Core fucosylation regulates alveolar epithelial cells senescence through activating of transforming growth factor-β pathway in pulmonary fibrosis

Yu Jiang1, *, , Zhongzhen Wang2, *, , Jinying Hu1, , Wei Wang3, , Na Zhang1, , Lili Gao1, ,

  • 1 Department of Respiratory Medicine, The First Affiliated Hospital of Dalian Medical University, Dalian, China
  • 2 Department of Cardiology, Institute of Cardiovascular Diseases, The First Affiliated Hospital of Dalian Medical University, Dalian, China
  • 3 Department of Nephrology, Affiliated Xinhua Hospital of Dalian University, Dalian, China
* Equal contribution and co-first authors

Received: February 2, 2023       Accepted: August 24, 2023       Published: September 18, 2023
How to Cite

Copyright: © 2023 Jiang et al. This is an open access article distributed under the terms of the Creative Commons Attribution License (CC BY 3.0), which permits unrestricted use, distribution, and reproduction in any medium, provided the original author and source are credited.
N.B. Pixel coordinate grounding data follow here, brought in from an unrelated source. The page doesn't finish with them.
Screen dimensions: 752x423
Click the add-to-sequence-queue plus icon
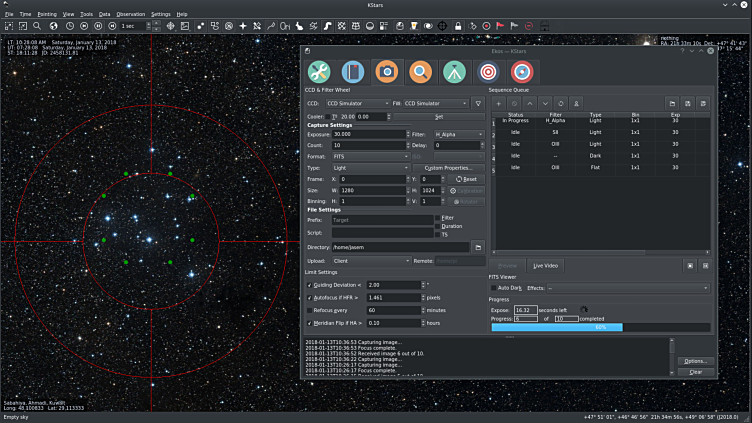(499, 103)
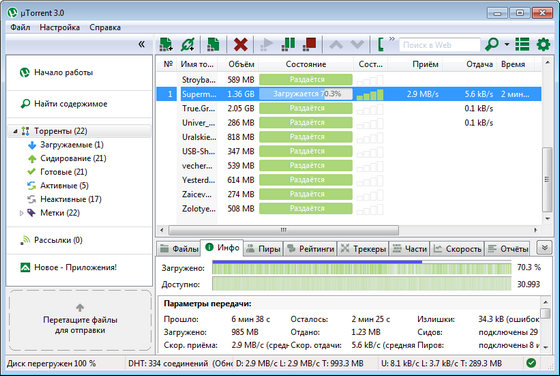Switch to the Пиры tab
The image size is (560, 376).
[264, 249]
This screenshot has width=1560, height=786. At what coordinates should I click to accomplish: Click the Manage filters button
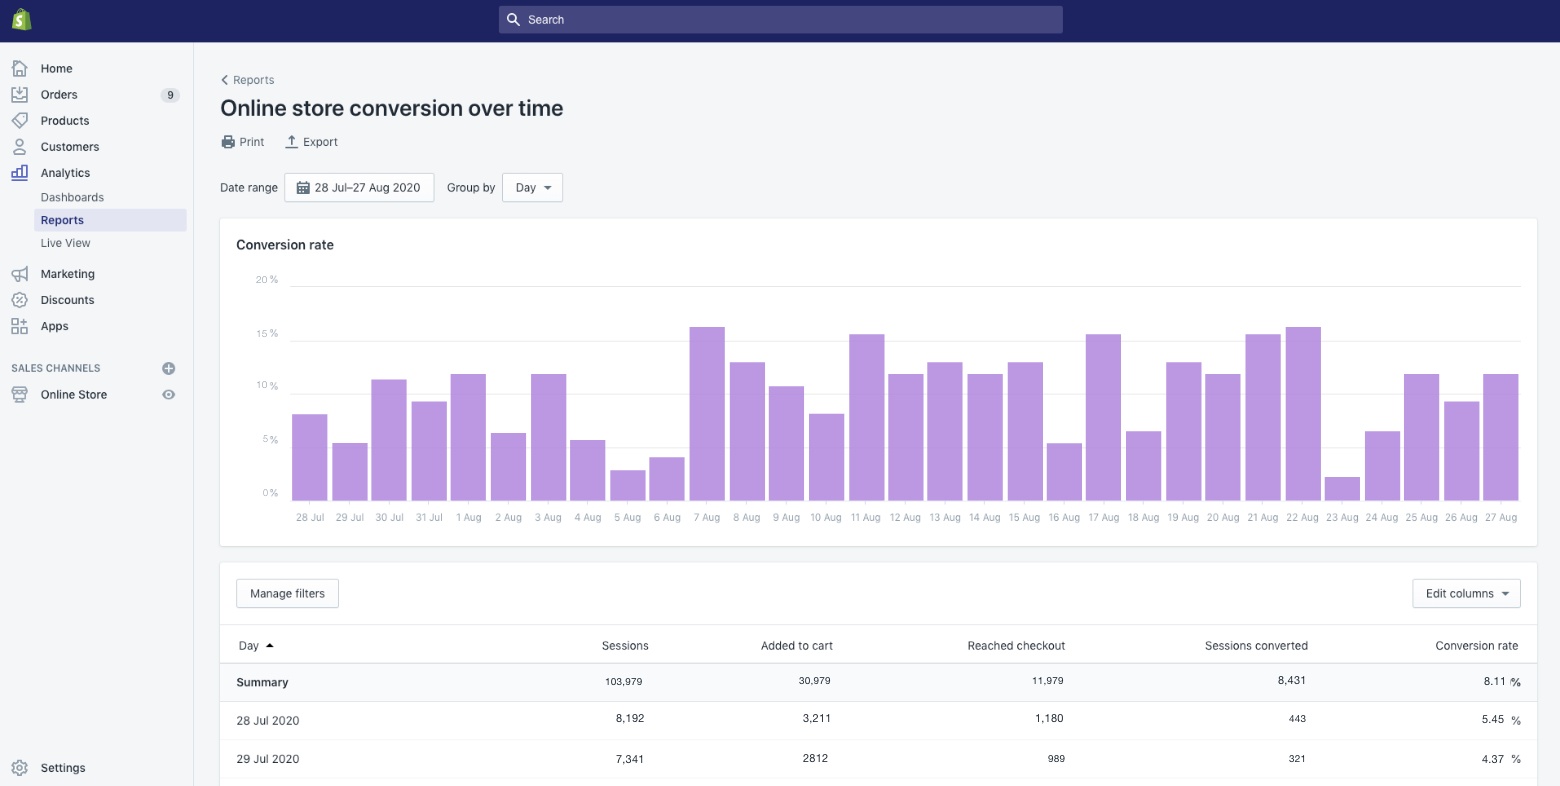[x=287, y=594]
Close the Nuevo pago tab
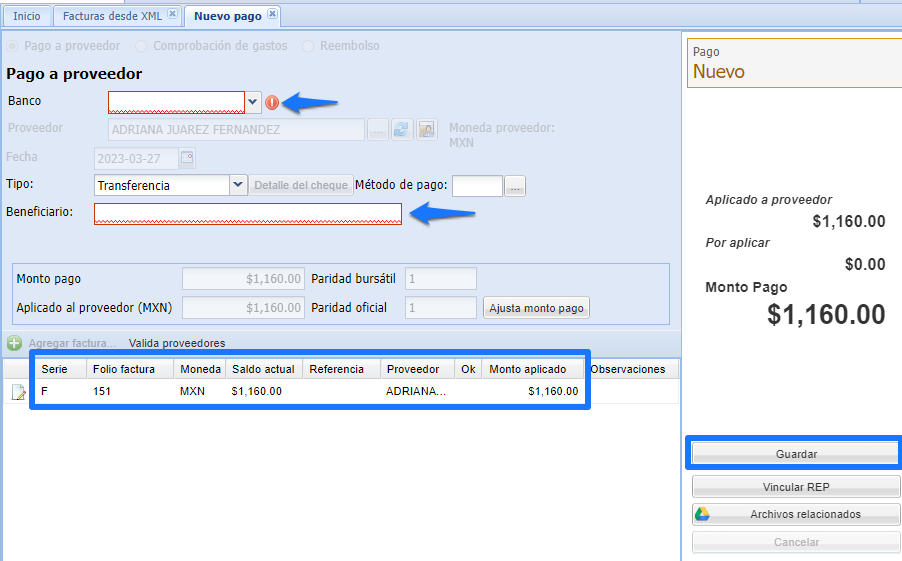902x561 pixels. 272,15
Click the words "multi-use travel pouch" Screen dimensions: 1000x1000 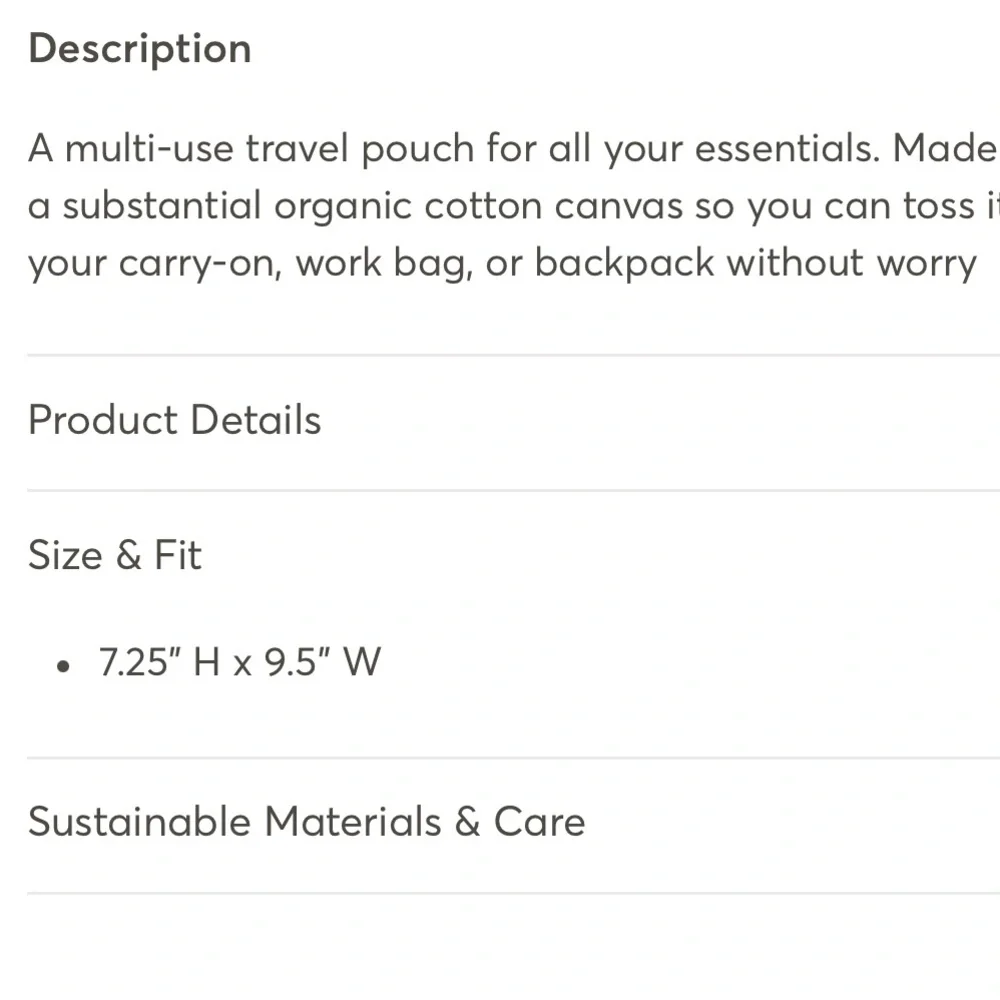coord(269,149)
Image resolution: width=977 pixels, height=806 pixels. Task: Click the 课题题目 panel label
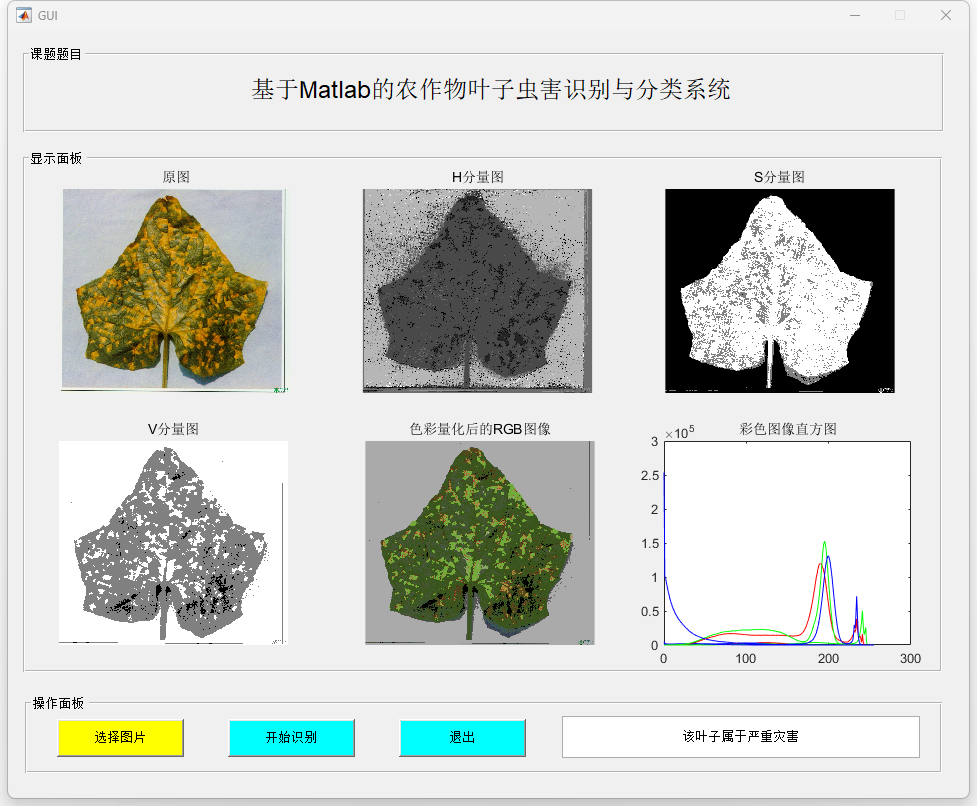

Idiopathic pulmonary fibrosis (IPF), a fatal disorder associated with aging, has a terrible prognosis. However, the potential causes of IPF remain a riddle. In this study, we designed to explore whether the modification of the core fucosylation (CF) can ameliorate pulmonary fibrosis by targeting alveolar epithelial cells (AECs) senescence. First, we verified that cellular senescence occurs in the bleomycin-induced lung fibrosis mice models and CF modifications accompanying senescent AECs in pulmonary fibrosis. Next, both gain- and loss- of function research on CF were performed to elucidate its role in promoting AECs senescence and triggering pulmonary fibrosis in vitro. Notably, using alveolar epithelial cell-specific FUT8 conditional knockout mouse models, however, inhibition of cellular senescence by deleting the FUT8 gene could attenuate pulmonary fibrosis in vivo. Finally, blocking the CF modification of transforming growth factor -β type I receptor (TGF-βR I) could reduce the activation of downstream transforming growth factor -β (TGF-β) pathways in AECs senescence both in vivo and in vitro. This study reveals that CF is a crucial interventional target for the treatment of pulmonary fibrosis. Blocking CF modification contributes importantly to inhibiting AECs senescence resulting in pulmonary fibrosis lessen.


IPF: idiopathic pulmonary fibrosis; CF: core fucosylation; AECs: alveolar epithelial cells; MLE12: murine lung epithelial-12; FUT8: α1,6-fucosyltransferase; TGF-β: transforming growth factor-β; TGF-βR I: transforming growth factor-β type I receptor; CKO: alveolar epithelial cell-specific FUT8 conditional knockout; BLM: bleomycin; SA-β-gal: senescence associated-β-galactosidase; SPC: surfactant protein C; LCA: lens culinaris agglutinin; SASP: senescence-associated secretory phenotype.